[Records for locating the described items]
....
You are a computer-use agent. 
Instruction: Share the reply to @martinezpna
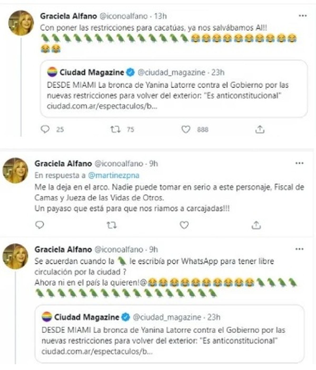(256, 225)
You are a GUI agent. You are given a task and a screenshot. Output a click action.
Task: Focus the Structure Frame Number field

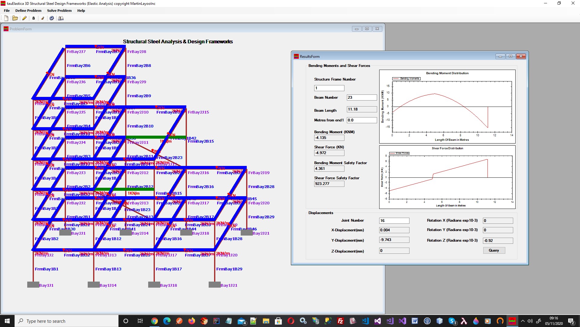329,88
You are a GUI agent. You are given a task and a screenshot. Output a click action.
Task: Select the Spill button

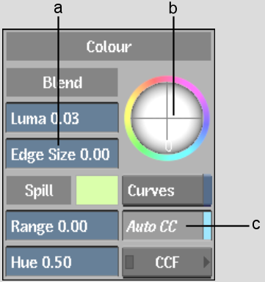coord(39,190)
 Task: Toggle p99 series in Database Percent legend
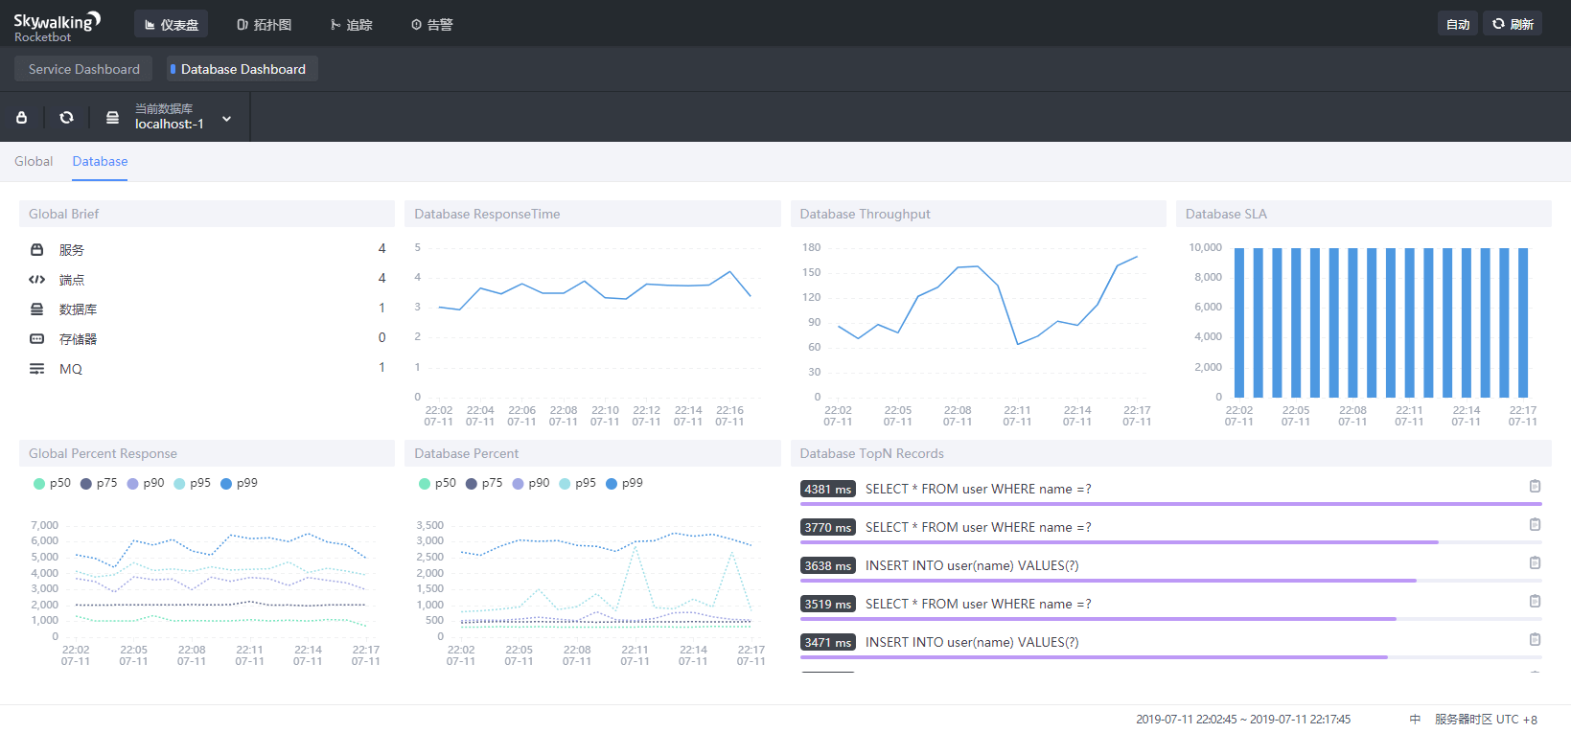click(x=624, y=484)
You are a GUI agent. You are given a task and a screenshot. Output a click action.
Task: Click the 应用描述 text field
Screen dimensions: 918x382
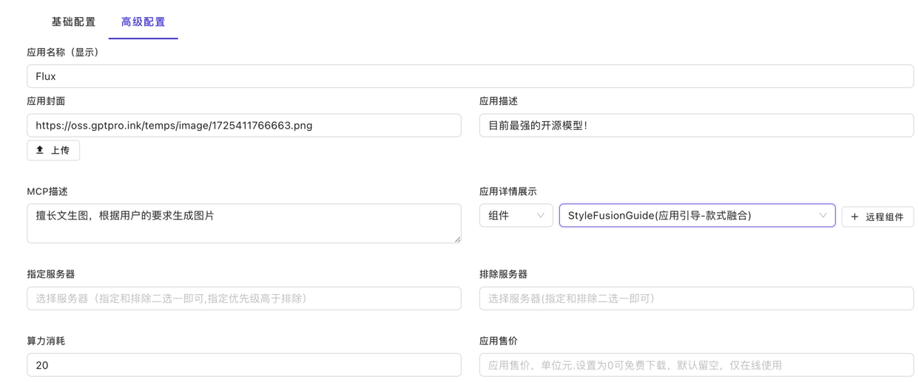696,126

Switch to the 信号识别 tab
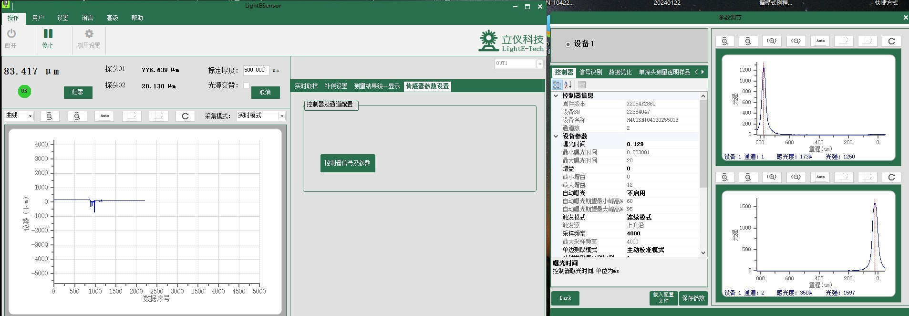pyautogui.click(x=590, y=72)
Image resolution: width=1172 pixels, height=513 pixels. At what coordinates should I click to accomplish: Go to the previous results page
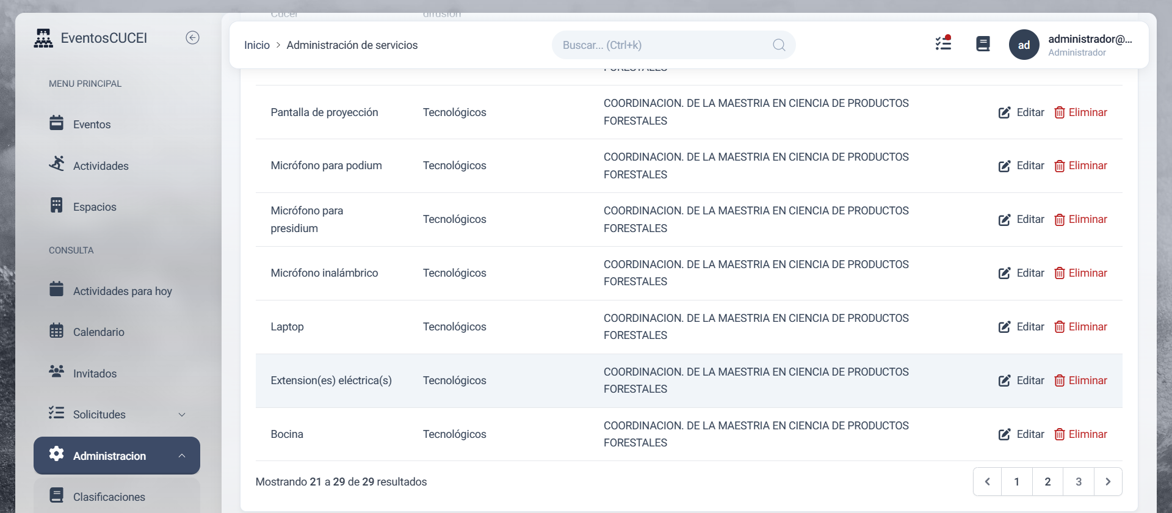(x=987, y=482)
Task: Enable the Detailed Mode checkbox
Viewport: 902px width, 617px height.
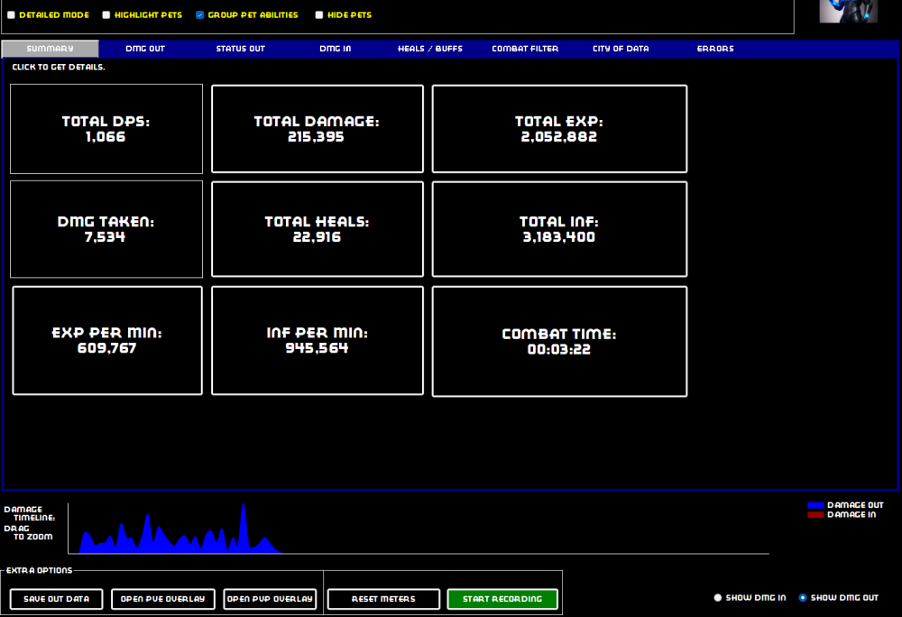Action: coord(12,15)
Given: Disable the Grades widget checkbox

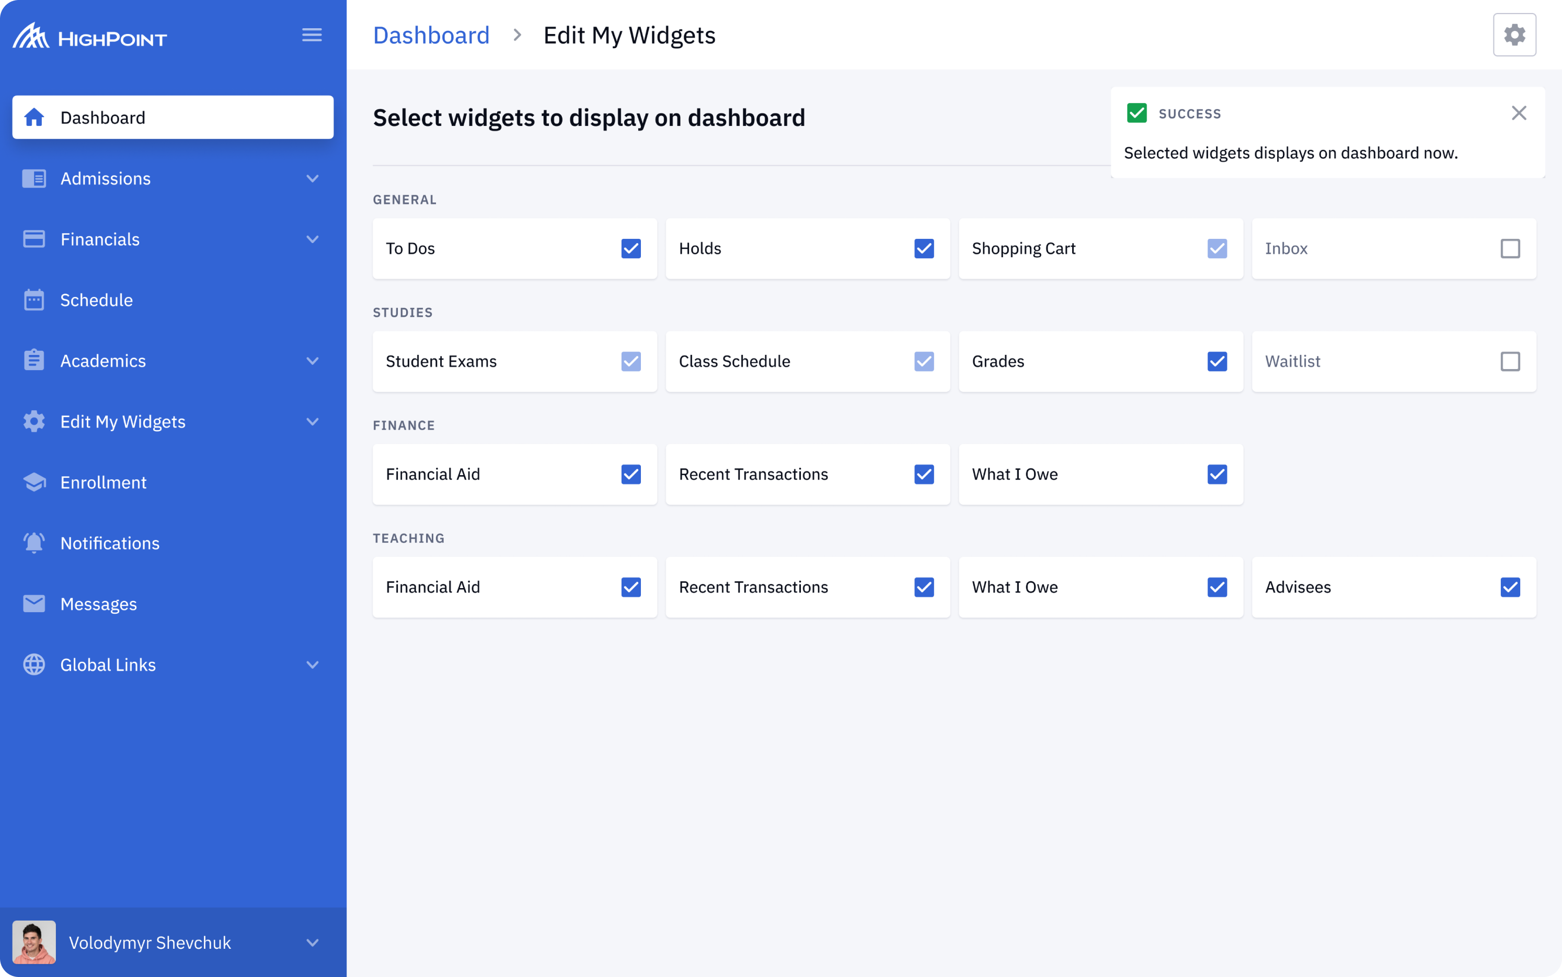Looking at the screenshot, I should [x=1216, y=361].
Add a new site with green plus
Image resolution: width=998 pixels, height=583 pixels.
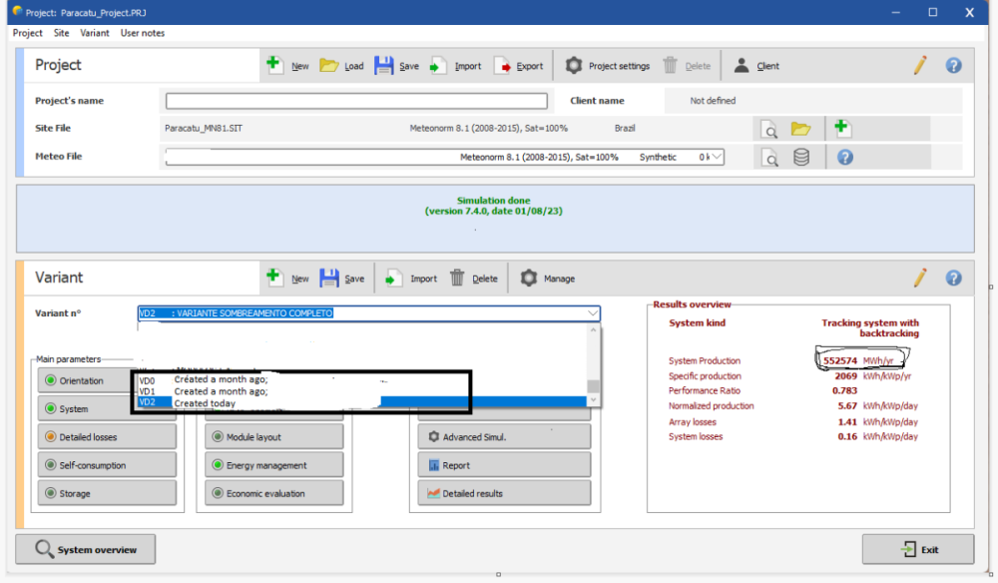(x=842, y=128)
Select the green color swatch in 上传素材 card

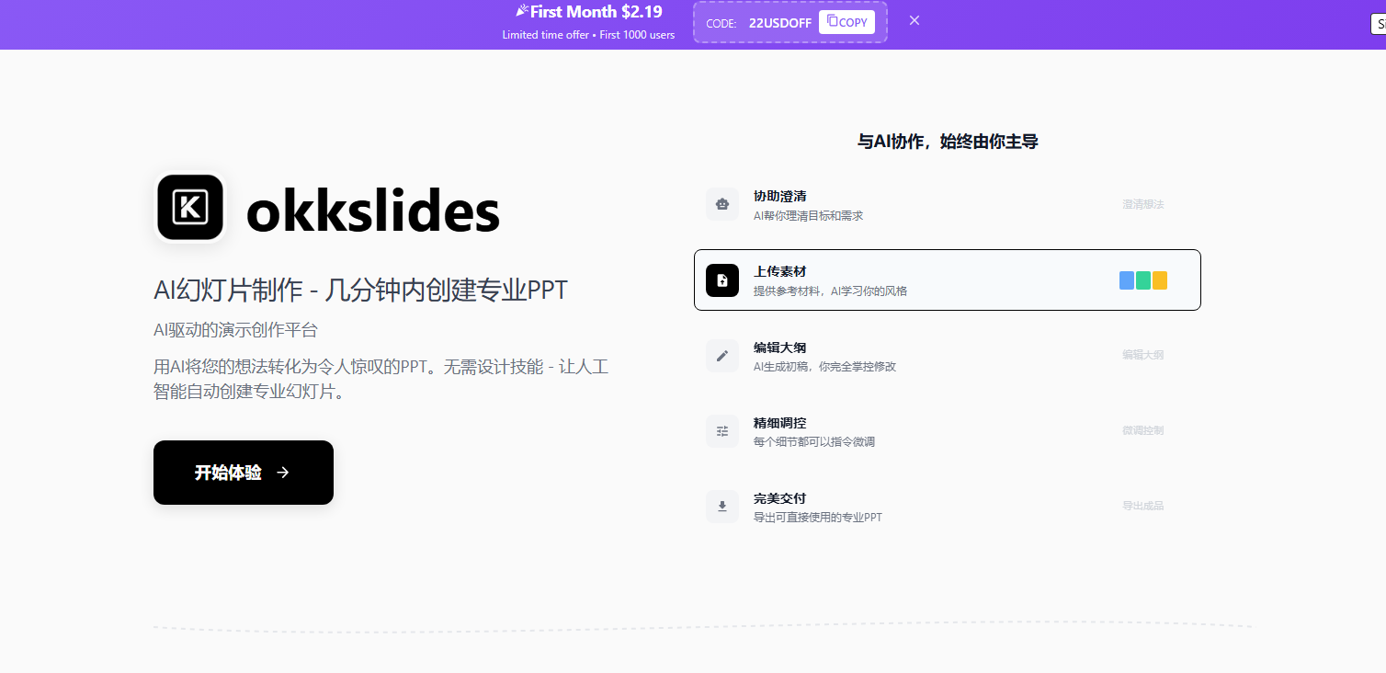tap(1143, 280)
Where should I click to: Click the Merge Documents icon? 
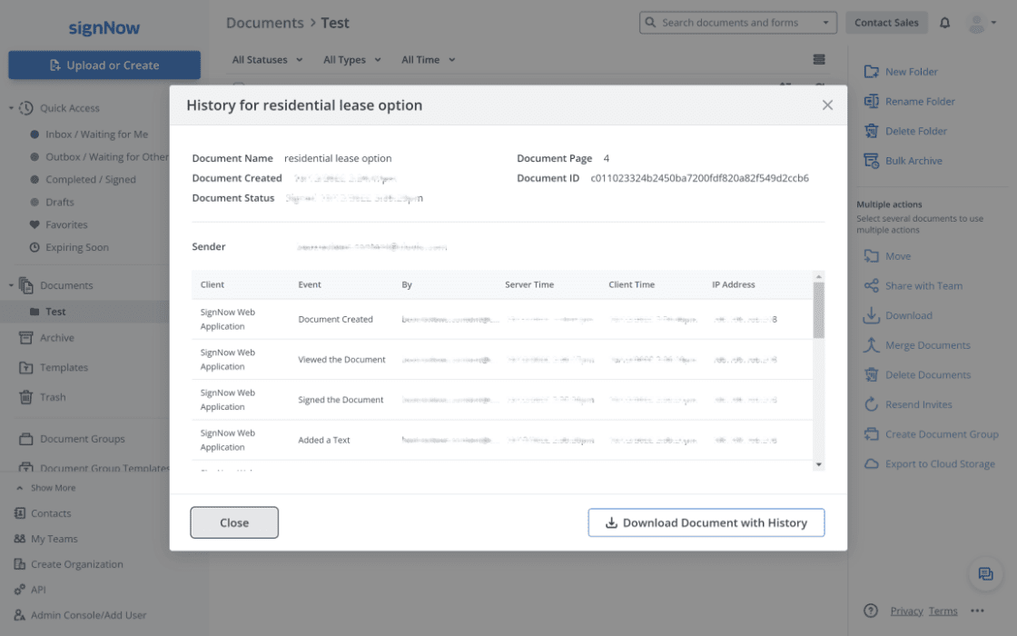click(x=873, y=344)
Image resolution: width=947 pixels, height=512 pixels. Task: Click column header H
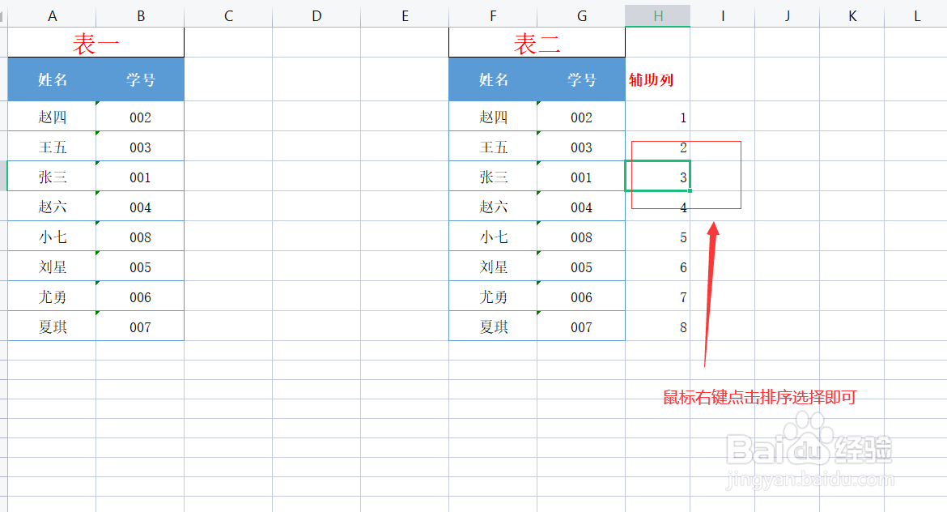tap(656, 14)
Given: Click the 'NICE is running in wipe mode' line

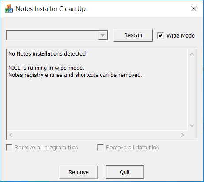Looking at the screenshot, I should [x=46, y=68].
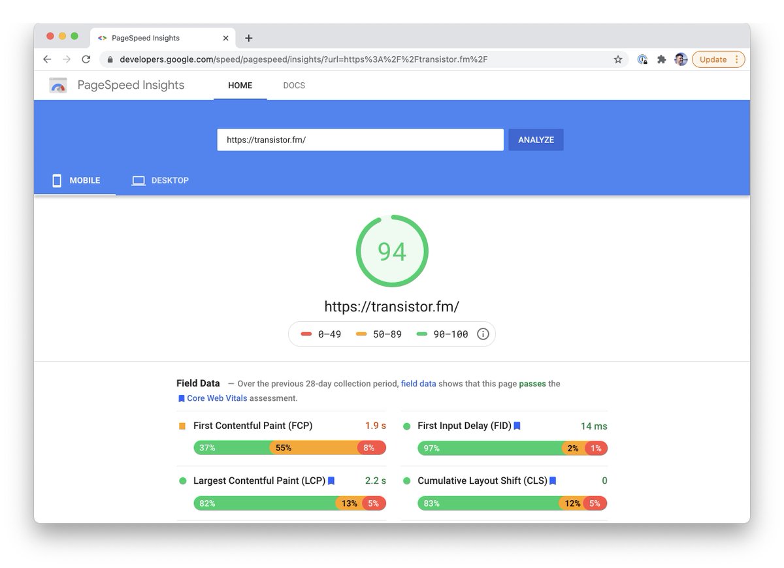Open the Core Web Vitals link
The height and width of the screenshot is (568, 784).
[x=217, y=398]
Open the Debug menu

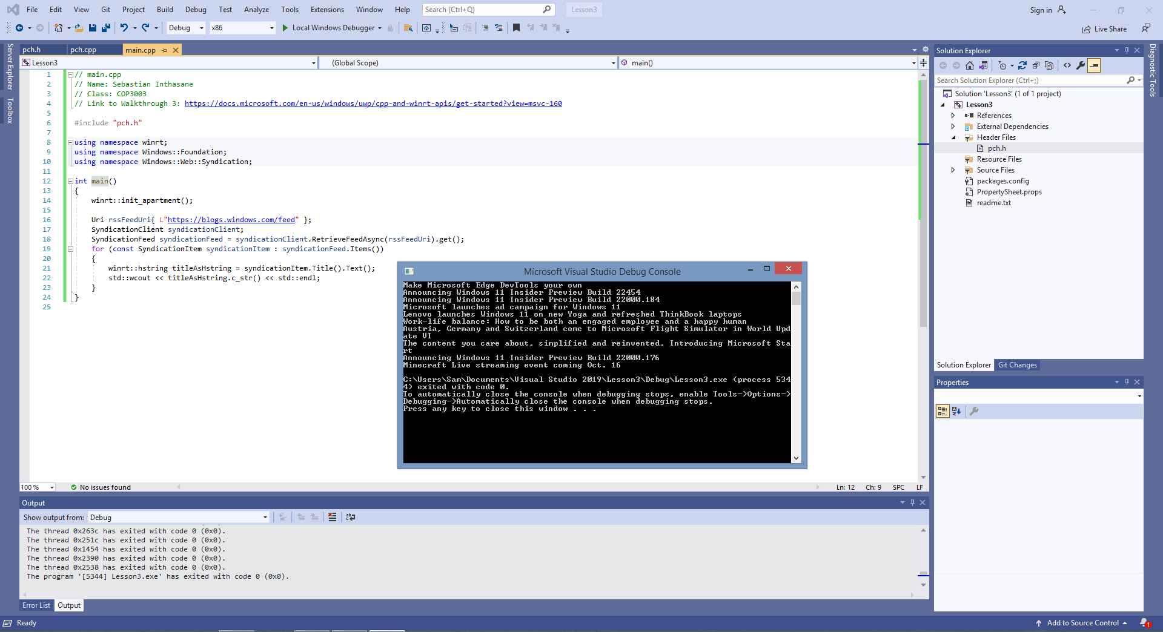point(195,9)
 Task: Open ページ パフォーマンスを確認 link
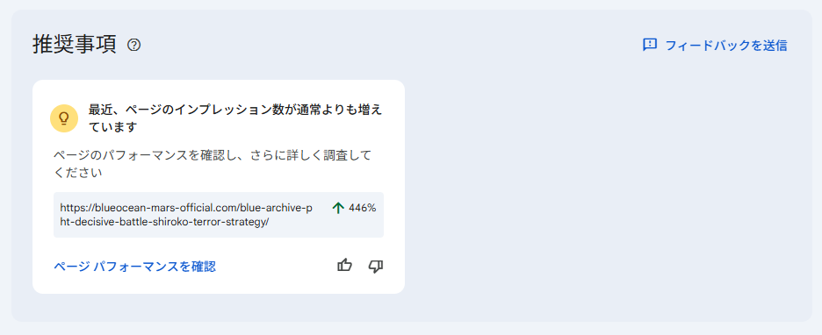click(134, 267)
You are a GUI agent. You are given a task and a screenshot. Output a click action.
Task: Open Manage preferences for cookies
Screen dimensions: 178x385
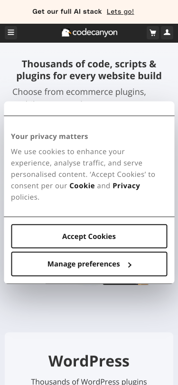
....
Written instruction:
Copy every line of the items above word for word, leaving out the pictures.

Response:
You are a computer-use agent. 
Instruction: Share the reply to @martinezpna
(256, 225)
You are a GUI agent. You are given a task and a screenshot. Output a click action.
Task: Focus the Structure Frame Number field

329,88
You are a GUI agent. You are given a task and a screenshot. Output a click action.
Task: Select the Spill button

coord(39,190)
 Task: Toggle p99 series in Database Percent legend
click(x=624, y=484)
You are a GUI agent. You are given a task and a screenshot. Output a click action.
Task: Click the 应用描述 text field
Screen dimensions: 918x382
696,126

Switch to the 信号识别 tab
pyautogui.click(x=590, y=72)
Image resolution: width=1172 pixels, height=513 pixels. At what coordinates should I click to accomplish: Go to the previous results page
(x=987, y=482)
Task: Enable the Detailed Mode checkbox
Viewport: 902px width, 617px height.
Action: coord(12,15)
Given: Disable the Grades widget checkbox

Looking at the screenshot, I should [x=1216, y=361].
Add a new site with green plus
Image resolution: width=998 pixels, height=583 pixels.
(x=842, y=128)
Select the green color swatch in 上传素材 card

tap(1143, 280)
Where should I click to: Click the Merge Documents icon? 
click(x=873, y=344)
Image resolution: width=947 pixels, height=512 pixels. Task: Click column header H
tap(656, 14)
Given: Click the 'NICE is running in wipe mode' line

Looking at the screenshot, I should [x=46, y=68].
Open the Core Web Vitals link
The height and width of the screenshot is (568, 784).
[x=217, y=398]
Open the Debug menu

point(195,9)
 Task: Open ページ パフォーマンスを確認 link
click(134, 267)
You are a GUI agent. You are given a task and a screenshot. Output a click action.
Task: Open Manage preferences for cookies
Screen dimensions: 178x385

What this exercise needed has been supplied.